Une perspective qui n’est pour le moment pas certaine. Car, après les négociations entre le PAD et DIT, sanctionnées par un rapport du Comité Ad-hoc Bipartite que le gouvernement devait entériner avant la signature d’un avenant au contrat de Concession de 2004, le Directeur Général du PAD a plutôt reçu en réponse, une instruction du Secrétaire Général de la Présidence de la République, le 22 novembre 2017, lui intimant l’ordre entre autres « de s’abstenir de toutes initiatives visant la prolongation de la concession, et d’attendre, sur ce point, les très hautes instructions du Président Paul Biya ».  Mieux révèle l’expert, le SGPR demandait au DG/PAD de lancer rapidement l’appel d’offres pour la sélection d’un nouvel opérateur du terminal à conteneurs du Port de Douala Bonabéri.

Pour ce qui est de Terminal Investment Limited (TIL), adjudicataire provisoire, il va devoir patienter jusqu’à la fin du feuilleton judiciaire pour être déterminé. Selon Dr. Abdoulaye, « il est l’adjudicataire provisoire. Il le reste. Du moins encore pour le moment. Il est l’opérateur qui a proposé une offre ambitieuse épousant tous les contours de l’Appel International à Manifestation d’Intérêt. En quinze ans de concession, c’est 357 milliards de FCFA de redevances qu’on nous annonce que le Port Autonome de Douala gagnera ainsi que de nombreux investissements en infrastructures et super structures.
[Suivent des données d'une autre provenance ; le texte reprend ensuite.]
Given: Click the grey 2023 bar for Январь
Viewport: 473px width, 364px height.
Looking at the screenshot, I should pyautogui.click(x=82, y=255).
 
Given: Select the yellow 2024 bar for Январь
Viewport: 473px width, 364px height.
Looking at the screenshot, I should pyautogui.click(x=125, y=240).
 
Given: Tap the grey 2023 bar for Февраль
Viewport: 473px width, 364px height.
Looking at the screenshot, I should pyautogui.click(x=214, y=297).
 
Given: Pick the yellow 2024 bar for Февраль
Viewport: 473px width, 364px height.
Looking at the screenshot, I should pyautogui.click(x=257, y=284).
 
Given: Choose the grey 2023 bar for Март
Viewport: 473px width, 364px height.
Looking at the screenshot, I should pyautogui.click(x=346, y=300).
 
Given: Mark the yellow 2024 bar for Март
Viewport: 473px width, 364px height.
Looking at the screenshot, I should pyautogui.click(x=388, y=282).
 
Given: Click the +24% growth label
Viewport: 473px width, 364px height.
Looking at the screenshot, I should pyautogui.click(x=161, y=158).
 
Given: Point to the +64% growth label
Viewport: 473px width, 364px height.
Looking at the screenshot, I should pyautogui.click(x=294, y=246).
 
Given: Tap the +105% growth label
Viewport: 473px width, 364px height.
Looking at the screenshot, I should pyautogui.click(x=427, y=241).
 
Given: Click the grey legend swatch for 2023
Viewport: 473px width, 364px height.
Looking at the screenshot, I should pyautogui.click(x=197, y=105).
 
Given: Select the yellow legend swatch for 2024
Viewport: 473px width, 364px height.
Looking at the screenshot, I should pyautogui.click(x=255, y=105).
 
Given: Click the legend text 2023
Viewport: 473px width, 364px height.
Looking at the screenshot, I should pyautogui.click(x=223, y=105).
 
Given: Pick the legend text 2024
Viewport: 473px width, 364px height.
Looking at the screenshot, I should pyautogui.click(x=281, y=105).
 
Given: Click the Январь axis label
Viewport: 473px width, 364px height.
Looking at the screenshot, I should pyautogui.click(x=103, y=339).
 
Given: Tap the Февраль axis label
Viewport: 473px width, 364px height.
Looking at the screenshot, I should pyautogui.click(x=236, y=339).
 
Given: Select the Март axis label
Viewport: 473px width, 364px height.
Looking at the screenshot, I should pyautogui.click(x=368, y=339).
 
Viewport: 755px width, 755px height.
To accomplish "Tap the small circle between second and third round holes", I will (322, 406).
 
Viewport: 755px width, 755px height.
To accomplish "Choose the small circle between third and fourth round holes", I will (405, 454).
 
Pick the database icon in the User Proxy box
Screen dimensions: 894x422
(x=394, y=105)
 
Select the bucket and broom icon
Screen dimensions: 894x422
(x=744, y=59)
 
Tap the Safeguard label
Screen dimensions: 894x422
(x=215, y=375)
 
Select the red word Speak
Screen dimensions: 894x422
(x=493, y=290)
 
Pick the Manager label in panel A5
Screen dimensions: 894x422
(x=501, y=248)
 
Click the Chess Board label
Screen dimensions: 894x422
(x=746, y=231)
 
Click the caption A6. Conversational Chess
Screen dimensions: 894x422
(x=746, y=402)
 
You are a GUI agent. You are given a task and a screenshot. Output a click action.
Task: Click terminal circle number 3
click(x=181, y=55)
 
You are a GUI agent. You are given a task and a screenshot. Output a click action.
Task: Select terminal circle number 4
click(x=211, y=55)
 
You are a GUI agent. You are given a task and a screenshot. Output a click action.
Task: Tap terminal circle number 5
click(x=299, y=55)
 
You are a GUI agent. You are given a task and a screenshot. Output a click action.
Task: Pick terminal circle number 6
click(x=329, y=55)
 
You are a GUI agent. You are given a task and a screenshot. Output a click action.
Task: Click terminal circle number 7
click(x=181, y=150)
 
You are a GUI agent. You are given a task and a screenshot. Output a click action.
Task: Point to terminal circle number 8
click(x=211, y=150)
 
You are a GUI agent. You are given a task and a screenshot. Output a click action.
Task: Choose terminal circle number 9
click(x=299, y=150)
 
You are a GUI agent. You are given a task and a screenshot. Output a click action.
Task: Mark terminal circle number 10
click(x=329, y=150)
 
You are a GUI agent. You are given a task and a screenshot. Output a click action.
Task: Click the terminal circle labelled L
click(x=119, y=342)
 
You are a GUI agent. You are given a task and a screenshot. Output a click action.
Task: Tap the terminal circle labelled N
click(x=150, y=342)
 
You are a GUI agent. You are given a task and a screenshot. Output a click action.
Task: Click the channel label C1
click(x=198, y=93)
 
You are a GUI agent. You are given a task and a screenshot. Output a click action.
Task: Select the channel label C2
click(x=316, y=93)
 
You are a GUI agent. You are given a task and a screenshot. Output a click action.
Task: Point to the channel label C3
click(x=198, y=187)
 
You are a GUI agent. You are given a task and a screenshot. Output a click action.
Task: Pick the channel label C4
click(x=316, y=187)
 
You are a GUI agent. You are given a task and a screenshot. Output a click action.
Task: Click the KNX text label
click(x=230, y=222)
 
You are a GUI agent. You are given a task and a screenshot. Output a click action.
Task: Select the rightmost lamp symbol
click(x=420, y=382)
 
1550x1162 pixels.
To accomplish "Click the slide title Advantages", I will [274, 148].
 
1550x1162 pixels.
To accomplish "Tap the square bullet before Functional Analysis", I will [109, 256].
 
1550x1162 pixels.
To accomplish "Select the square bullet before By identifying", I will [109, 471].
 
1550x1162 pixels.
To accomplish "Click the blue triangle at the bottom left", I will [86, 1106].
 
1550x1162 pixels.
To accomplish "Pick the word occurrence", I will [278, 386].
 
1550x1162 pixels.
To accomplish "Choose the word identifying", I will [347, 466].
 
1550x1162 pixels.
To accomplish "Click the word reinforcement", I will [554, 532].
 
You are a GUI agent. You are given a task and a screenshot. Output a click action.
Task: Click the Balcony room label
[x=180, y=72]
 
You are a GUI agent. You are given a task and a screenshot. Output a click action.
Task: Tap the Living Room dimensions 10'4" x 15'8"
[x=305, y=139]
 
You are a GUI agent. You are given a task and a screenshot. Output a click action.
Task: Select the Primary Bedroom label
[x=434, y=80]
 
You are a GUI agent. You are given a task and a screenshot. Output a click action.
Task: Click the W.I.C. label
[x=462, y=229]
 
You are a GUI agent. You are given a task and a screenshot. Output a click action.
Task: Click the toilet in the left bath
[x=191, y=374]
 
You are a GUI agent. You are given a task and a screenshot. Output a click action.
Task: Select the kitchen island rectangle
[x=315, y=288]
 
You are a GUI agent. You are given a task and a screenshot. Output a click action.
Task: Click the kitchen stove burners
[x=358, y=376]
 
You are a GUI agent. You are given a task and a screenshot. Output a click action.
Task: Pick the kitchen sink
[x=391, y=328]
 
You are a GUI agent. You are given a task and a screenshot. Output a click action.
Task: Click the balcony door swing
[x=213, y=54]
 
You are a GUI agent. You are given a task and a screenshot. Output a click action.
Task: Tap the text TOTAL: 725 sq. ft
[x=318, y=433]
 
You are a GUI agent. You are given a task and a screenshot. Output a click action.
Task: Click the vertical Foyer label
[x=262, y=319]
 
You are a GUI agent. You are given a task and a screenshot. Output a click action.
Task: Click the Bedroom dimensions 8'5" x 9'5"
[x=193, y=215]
Même si ces chiffres sont contestés par son prédécesseur APMT-Bolloré. L’Italo-Suisse, 7ème opérateur au ranking mondial de gestionnaire des terminaux dans le monde, peut se targuer d’avoir damé le pion à APMT 4ème, sur ce qu’il considérait déjà comme ses propres installations ».

Et l’expert de conclure que, « quel que soit le cas de figure, rien ne sera plus comme avant au Terminal à Conteneurs du Port de Douala-Bonabéri. La valeur du combinat portuaire de Douala Bonabéri a été revue à la hausse. Elle vient d’être révélée aux yeux de tous. Malgré la mauvaise publicité, l’opinion publique camerounaise s’est imprégnée des réalités chiffrées de l’un de ses ports, et se rend enfin compte de la vérité. D’ailleurs, après quinze années d’exploitation, et après avoir été éliminé de la sélection au profit d’un nouvel opérateur du Terminal à Conteneurs du Port de Douala-Bonabéri, le groupe APMT-Bolloré se propose maintenant sur le tard, à investir à la juste valeur de ce port aux nombreux atouts. Il accepte payer ses dettes vis-à-vis de l’Autorité Portuaire de Douala, des pénalités aux manquements observés tout au long du bail, de revoir à la hausse l’actionnariat des nationaux, de revisiter les contrats de travail des employés et même à payer rétrospectivement la valeur réelle du ticket d’entrée ».